US 12,035,075 B1
	Embodied interface for face-to-face communication between humans and artificial intelligence agents
Ilia Sedoshkin, Dubai (AE); Yury Rumyantsev, Moscow (RU); Anton Stepanov, Moscow (RU); and Egor Aleksandrov, Moscow (RU)
Assigned to Dragon Tree Partners LLC, Dover, DE (US)
Filed by Dragon Tree Partners LLC, Dover, DE (US)
Filed on Dec. 19, 2023, as Appl. No. 18/545,238.
Claims priority of provisional application 63/433,500, filed on Dec. 19, 2022.
Int. Cl. H04N 7/15 (2006.01); G06F 3/14 (2006.01); G06T 13/40 (2011.01); G06V 10/40 (2022.01); G06V 40/16 (2022.01); G10L 15/02 (2006.01); G10L 17/00 (2013.01); G10L 25/63 (2013.01); H04N 7/14 (2006.01)

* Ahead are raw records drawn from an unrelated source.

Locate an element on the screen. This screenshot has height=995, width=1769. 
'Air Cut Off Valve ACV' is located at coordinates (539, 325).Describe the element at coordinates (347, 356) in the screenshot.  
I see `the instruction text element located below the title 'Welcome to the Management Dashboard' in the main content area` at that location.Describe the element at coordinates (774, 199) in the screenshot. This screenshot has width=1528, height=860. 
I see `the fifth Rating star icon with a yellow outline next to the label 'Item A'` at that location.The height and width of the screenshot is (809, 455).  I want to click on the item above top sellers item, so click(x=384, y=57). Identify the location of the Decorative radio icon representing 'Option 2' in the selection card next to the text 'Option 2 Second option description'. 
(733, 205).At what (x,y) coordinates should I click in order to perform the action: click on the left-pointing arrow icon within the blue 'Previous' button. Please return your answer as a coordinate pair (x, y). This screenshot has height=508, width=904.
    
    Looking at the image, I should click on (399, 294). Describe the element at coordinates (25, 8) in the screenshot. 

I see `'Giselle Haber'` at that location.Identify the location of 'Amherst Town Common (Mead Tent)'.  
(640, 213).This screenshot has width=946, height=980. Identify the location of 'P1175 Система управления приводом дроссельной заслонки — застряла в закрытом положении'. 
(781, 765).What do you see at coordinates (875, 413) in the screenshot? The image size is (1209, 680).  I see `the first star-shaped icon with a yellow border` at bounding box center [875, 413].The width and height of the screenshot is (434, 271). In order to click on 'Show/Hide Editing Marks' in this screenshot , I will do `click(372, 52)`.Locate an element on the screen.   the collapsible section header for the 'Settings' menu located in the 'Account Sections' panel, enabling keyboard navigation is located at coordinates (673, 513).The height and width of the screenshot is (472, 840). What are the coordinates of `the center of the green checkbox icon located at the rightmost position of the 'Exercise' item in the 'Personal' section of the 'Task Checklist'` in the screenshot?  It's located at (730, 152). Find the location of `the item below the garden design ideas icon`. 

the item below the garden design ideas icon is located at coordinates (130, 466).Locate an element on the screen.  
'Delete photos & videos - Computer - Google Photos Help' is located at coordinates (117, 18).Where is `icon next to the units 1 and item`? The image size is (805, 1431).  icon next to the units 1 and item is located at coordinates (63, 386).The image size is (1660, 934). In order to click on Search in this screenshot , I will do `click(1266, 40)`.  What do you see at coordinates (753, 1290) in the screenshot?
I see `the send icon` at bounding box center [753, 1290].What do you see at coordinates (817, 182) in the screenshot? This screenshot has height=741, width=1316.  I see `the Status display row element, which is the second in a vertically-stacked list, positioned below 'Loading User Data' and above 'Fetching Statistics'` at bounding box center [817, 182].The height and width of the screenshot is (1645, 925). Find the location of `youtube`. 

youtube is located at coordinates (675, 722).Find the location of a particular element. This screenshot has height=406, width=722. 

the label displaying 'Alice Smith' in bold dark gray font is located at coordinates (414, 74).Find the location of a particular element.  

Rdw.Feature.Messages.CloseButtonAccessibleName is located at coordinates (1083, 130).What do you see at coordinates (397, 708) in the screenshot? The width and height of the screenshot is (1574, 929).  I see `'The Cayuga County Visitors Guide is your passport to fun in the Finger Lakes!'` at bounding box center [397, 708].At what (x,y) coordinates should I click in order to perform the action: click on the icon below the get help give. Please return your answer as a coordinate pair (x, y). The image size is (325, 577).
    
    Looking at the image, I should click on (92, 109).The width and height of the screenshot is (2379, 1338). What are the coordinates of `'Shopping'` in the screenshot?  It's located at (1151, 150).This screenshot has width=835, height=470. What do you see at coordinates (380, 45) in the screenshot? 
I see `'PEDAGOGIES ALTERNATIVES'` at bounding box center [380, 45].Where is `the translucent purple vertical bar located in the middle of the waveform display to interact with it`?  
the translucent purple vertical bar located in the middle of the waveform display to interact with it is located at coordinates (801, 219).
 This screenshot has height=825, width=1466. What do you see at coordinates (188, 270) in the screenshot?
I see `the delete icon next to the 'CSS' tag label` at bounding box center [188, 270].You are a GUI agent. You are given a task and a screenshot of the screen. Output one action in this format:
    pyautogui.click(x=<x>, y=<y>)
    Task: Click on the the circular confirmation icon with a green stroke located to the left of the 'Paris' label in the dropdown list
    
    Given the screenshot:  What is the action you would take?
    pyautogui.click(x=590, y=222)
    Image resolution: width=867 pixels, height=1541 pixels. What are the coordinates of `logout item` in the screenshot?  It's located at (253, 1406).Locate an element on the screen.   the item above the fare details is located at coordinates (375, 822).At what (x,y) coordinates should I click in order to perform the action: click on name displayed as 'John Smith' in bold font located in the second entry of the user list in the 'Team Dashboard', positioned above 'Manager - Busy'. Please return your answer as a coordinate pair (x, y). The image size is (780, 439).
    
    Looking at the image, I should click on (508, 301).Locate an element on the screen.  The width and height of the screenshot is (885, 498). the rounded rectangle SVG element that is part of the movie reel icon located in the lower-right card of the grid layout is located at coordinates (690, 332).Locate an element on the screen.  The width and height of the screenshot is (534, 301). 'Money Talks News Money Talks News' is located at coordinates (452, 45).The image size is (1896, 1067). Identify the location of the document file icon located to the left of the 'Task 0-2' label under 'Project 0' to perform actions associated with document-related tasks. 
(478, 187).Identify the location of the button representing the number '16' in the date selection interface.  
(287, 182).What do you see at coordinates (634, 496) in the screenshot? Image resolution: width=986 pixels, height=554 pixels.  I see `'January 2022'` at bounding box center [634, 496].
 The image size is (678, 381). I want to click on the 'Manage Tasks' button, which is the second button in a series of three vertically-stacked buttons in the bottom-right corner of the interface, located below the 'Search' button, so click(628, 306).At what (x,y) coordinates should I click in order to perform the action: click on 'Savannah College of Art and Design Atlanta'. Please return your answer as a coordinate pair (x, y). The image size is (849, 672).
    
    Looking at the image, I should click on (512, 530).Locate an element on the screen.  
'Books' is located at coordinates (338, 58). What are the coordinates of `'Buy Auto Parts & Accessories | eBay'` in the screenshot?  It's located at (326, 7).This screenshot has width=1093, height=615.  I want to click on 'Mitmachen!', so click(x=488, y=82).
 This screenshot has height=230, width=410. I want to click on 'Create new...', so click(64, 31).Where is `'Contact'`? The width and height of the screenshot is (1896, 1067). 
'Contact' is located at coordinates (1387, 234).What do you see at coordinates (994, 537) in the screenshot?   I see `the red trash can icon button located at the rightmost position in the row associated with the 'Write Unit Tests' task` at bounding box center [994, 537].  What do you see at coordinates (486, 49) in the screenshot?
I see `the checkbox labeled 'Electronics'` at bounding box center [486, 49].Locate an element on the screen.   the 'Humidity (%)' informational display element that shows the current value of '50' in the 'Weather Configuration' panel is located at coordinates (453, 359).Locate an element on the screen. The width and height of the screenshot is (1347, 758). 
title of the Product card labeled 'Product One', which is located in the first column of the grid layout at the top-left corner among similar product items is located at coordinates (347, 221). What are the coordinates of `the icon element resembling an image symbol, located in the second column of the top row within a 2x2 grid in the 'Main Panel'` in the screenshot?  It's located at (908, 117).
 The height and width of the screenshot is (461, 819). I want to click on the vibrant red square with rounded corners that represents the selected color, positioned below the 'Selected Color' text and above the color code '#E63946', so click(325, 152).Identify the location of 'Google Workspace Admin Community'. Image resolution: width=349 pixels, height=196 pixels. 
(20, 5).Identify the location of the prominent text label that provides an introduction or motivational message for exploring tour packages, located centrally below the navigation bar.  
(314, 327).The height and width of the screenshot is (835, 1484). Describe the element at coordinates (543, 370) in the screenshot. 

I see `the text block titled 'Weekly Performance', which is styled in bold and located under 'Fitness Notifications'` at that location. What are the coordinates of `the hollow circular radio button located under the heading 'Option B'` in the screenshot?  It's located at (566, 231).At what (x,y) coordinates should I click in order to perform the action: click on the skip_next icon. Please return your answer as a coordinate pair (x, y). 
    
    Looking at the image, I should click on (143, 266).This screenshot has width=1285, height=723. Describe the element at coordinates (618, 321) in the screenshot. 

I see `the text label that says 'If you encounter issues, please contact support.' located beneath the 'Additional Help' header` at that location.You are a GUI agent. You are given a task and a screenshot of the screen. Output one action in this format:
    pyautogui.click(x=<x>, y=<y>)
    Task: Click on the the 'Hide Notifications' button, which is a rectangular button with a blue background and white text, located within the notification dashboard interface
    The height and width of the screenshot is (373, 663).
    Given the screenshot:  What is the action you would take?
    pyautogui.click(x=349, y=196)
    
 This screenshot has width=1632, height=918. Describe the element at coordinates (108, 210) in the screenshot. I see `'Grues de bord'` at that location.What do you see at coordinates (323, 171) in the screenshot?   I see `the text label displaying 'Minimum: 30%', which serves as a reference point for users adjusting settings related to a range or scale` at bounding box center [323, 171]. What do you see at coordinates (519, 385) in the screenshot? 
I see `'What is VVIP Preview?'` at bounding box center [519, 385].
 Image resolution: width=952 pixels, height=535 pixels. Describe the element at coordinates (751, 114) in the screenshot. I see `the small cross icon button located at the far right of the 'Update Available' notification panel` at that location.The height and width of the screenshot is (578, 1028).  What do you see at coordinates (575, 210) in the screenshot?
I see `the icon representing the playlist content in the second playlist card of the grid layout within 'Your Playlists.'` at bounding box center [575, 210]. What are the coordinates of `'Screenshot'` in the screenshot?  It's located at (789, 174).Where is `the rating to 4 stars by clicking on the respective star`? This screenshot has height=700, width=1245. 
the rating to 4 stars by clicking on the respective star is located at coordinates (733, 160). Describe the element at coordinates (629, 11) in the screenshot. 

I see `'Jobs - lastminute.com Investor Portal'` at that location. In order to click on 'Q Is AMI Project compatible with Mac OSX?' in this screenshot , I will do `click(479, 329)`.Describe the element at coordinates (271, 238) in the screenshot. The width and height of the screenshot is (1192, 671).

CPC H04N 7/157 (2013.01) [G06F 3/1446 (2013.01); G06T 13/40 (2013.01); G06V 10/40 (2022.01); G06V 40/172 (2022.01); G06V 40/174 (2022.01); G10L 15/02 (2013.01); G10L 17/00 (2013.01); G10L 25/63 (2013.01); H04N 7/141 (2013.01)]

20 Claims

1. A method comprising:

generating, by at least one processor and based on an avatar model, a data stream including at least one image of a face associated with the avatar model, audio data associated with a speech of the avatar model, and a rotation instruction;

transmitting, by the at least one processor, the data stream to a three-dimensional video call system, the three-dimensional video call system including:

a stand;

an axle extended from the stand;

a controller;

at least one acoustic sensor coupled with the controller and configured to sense an ambient acoustic signal in an ambient environment;

a video camera coupled with the controller and configured to capture an ambient video signal in the ambient environment;

at least one actuator coupled with the controller and configured to rotate the axle; and

a plurality of display devices attached to the axle and communicatively coupled with the controller, wherein the controller is configured to:

cause a display device of the plurality of display devices to:

display a portion of the at least one image of the face, thereby causing the plurality of display devices to display a three-dimensional image of the face; and

play back the audio data;

cause the at least one actuator to rotate the axle according to the rotation instruction; and

analyze the ambient video signal and the ambient acoustic signal to obtain at least one environmental feature; and

transmit the at least one environmental feature to the at least one processor.